Bottled water can be found in warungs all over Bali. Rp 3000 or 40 cents for the large 1.5 liter one, Rp 2000 from the larger supermarkets. Rp 1000 if you buy just a refill from some of the more earth friendly shops. The brand Danone Aqua seems to taste the best. There’s a ‘factory’ or rather a source where it’s bottled, in a village called Mambal, just outside Ubud. Tours of the factory available. Camelbak users, if you leave your bladder in a fridge overnight, your back could be chilled for a couple of cycling hours.

A Balinese staple, con-fusion style. Gado gado which means mixture, of boiled vegetables mixed in a spicy peanut sauce and a side order of rice inspired by the pyramids, $5

A dark chocolate topped coffee cake for dessert, $4. Romantic ambient light, priceless

Crispy fried noodles topped with stir fried veggies. About $2

Nasi campur or mixed rice on a platter. Usually the side orders are piled on randomly on a plate which I like to refer as rice with ‘slop’. It can get messy if there’s gravy or uncut meat and seafood. That’s wet slop. I like this dry pleasing to the eye slop, with deep fried tofu and some crackers. $1.50 of pure simplicity

These were to go, right back to Singapore, but we polished off most of it on the plane!
####
### GOAL
List every price the page extract states in dollars, in the order they appear.

### RECORD EXCERPTS
####
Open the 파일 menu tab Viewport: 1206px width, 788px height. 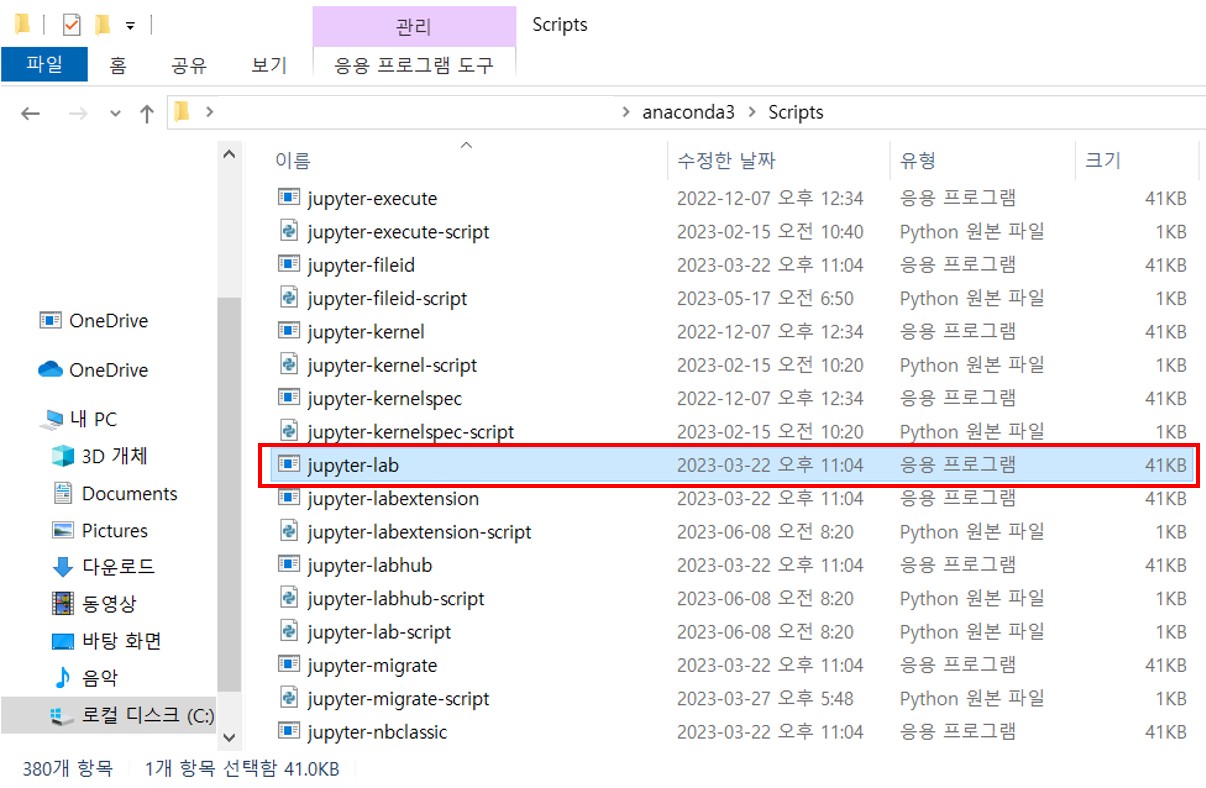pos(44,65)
####
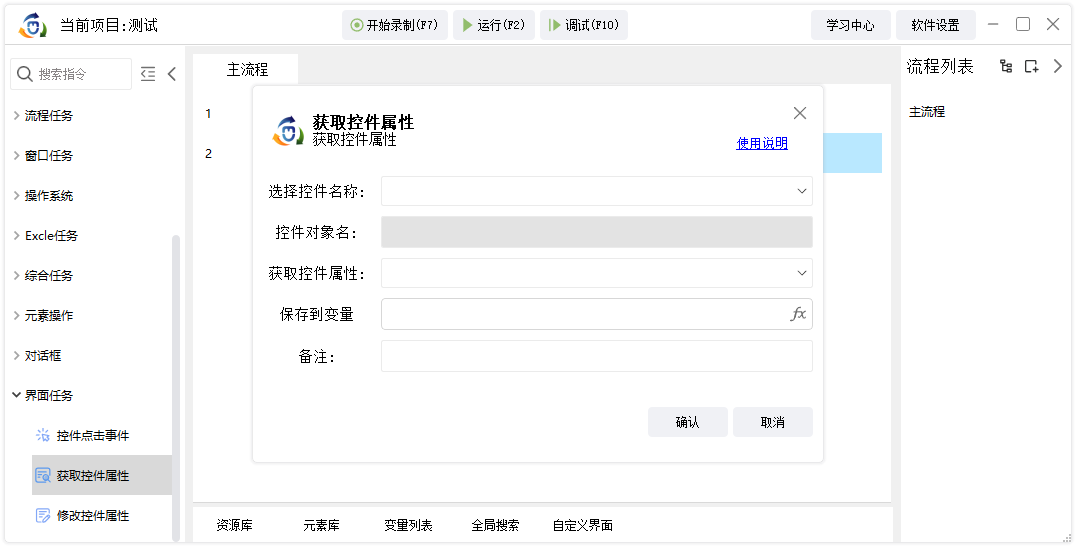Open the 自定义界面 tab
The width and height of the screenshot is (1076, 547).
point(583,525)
####
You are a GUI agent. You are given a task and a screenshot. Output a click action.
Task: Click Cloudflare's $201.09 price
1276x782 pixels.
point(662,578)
####
### OUTPUT FOR THIS EXERCISE
$5, $4, $2, $1.50